> [WHAT TO DO]:
a) In the text on Chinese people in Ethiopia, what number of Chinese did the Chinese ambassador in Addis Ababa give in a January 2016 public interview?
b) Carry on the passage about Chinese people in Ethiopia from its final sentence.

> [TEXT PASSAGE]:
______________________________

Chinese people in Ethiopia

Total population
- 80,000-120,000 (2014-2016)

Regions with significant populations
- Addis Ababa, Hawassa, Dire Dawa, Harar, Jijiga and Mekelle

Languages
- Mandarin, Amharic, English, other Languages of Ethiopia.

Religion
- Irreligion, Buddhism.

Related ethnic groups
- Overseas Chinese

= Chinese people in Ethiopia =

The number of Chinese residents in Ethiopia has risen considerably since the turn of the millennium.

==Integration and community==
Figures provided by different sources from the Chinese embassy in Addis Ababa show a wide variance in population estimates. According to an article in the academic journal World Development, a Chinese diplomat in Ethiopia interviewed in December 2014 stated there were 20,000 Chinese while in contrast the Chinese ambassador in Addis Ababa stated there were 60,000 Chinese in a January 2016 public interview. The community is largely involved in commerce with some working in telecom or railway construction and others owning businesses. The Chinese ambassador La Yifan credited the Chinese community with creating one million local jobs.

Also in 2007, the first 300 volunteers selected from among 10,000 applicants to a new Chinese government programme arrived in Ethiopia, Seychelles, and Zimbabwe. They would perform a variety of work including teaching Chinese, introducing hospital staff to traditional Chinese medicine, and aiding in poultry farming.

______________________________

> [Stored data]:
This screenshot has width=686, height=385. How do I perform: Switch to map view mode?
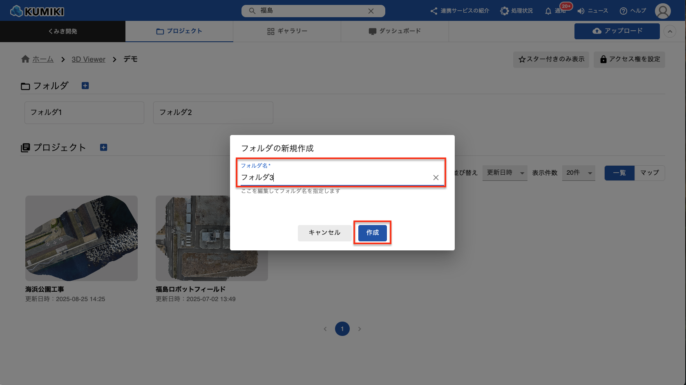(x=649, y=173)
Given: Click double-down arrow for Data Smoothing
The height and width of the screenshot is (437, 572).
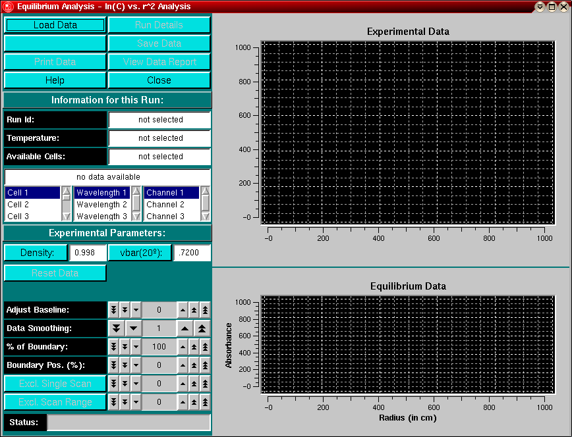Looking at the screenshot, I should click(x=116, y=328).
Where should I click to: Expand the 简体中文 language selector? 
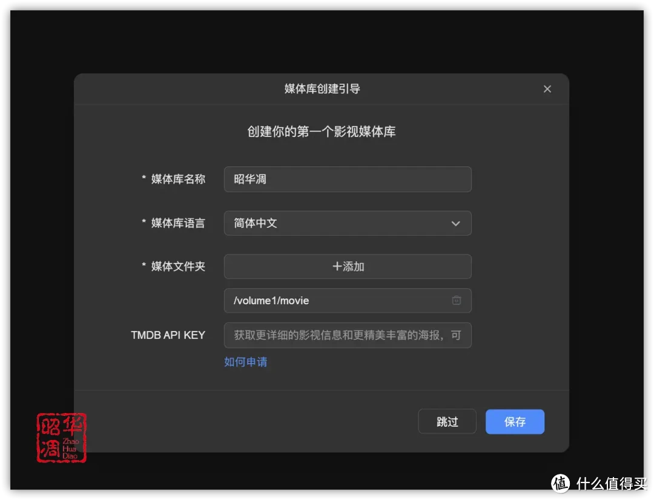[348, 223]
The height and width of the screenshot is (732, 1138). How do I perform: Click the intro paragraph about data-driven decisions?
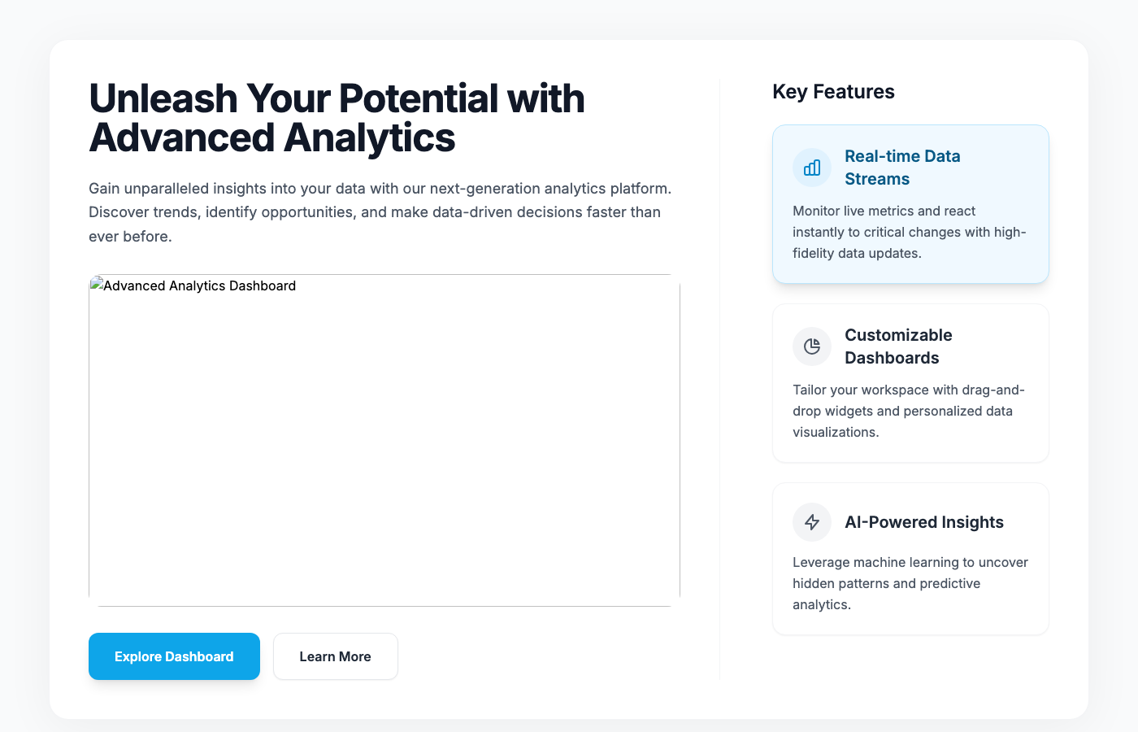click(380, 211)
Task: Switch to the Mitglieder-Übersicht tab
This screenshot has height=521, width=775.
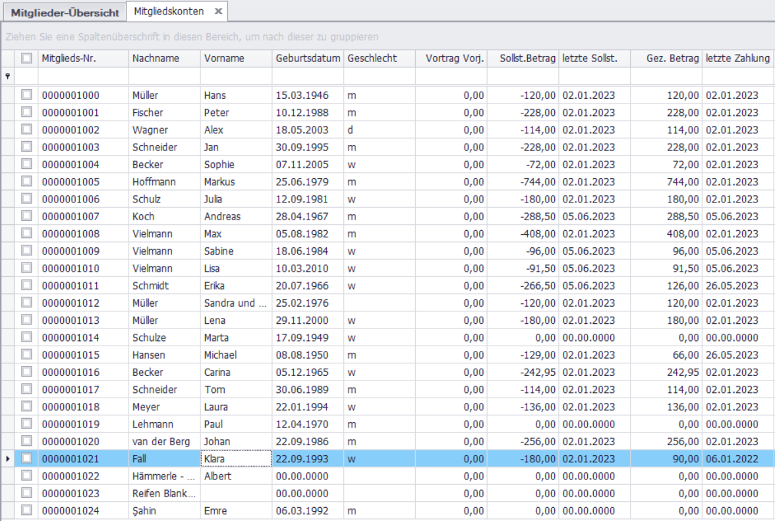Action: click(65, 12)
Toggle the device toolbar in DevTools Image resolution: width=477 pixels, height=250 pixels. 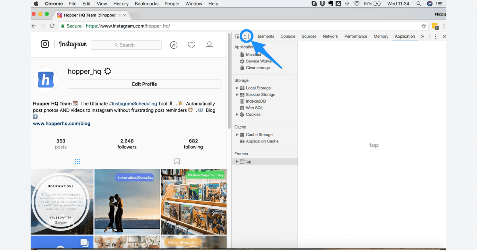(246, 36)
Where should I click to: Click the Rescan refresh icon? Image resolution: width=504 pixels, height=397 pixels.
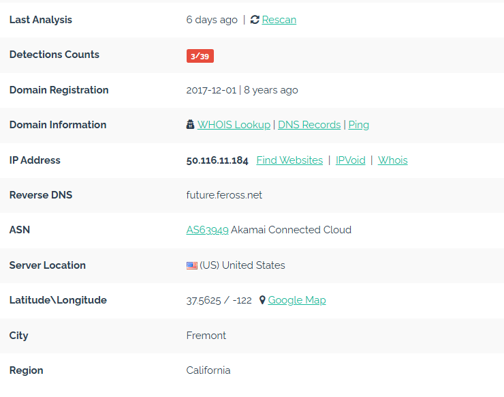click(255, 20)
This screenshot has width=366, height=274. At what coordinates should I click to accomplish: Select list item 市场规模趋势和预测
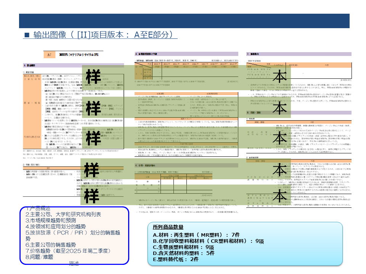point(50,220)

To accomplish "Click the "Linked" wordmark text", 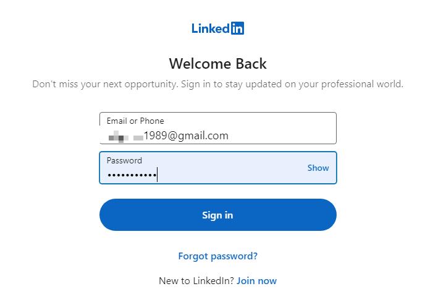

______________________________

> [ANSWERS BY ITEM]:
a) 60,000

b)
Like in many African countries, the Chinese are seen as keeping to themselves. In 2007, another New York Times report by Howard French on Chinese in Ethiopia noted the "clannish" social interaction of Chinese by citing a communal compound of 200 Chinese workers for Road and Bridge Construction (a Chinese construction company) who ate Chinese food, got health care from a Chinese doctor, and did not interact with outsiders.

==Abole raid==
A landmark incident in Chinese perceptions of Ethiopia was the 2007 Abole oil field raid in which 74 workers including 9 from China were killed. The rebels in the attack claimed that the target was the Ethiopian military and the Chinese were killed in explosions during the fighting. Howard French of The New York Times called the incident part of the learning curve for Chinese in understanding the risks of interaction in Africa but not a setback that would deter the Chinese from realizing that Africa would be "the stage where China's image as a global actor of the first rank will be forged."

==Organisations==
The Chinese Chamber of Commerce in Ethiopia (埃塞俄比亚中国商会) was established in April 2008 in Addis Ababa.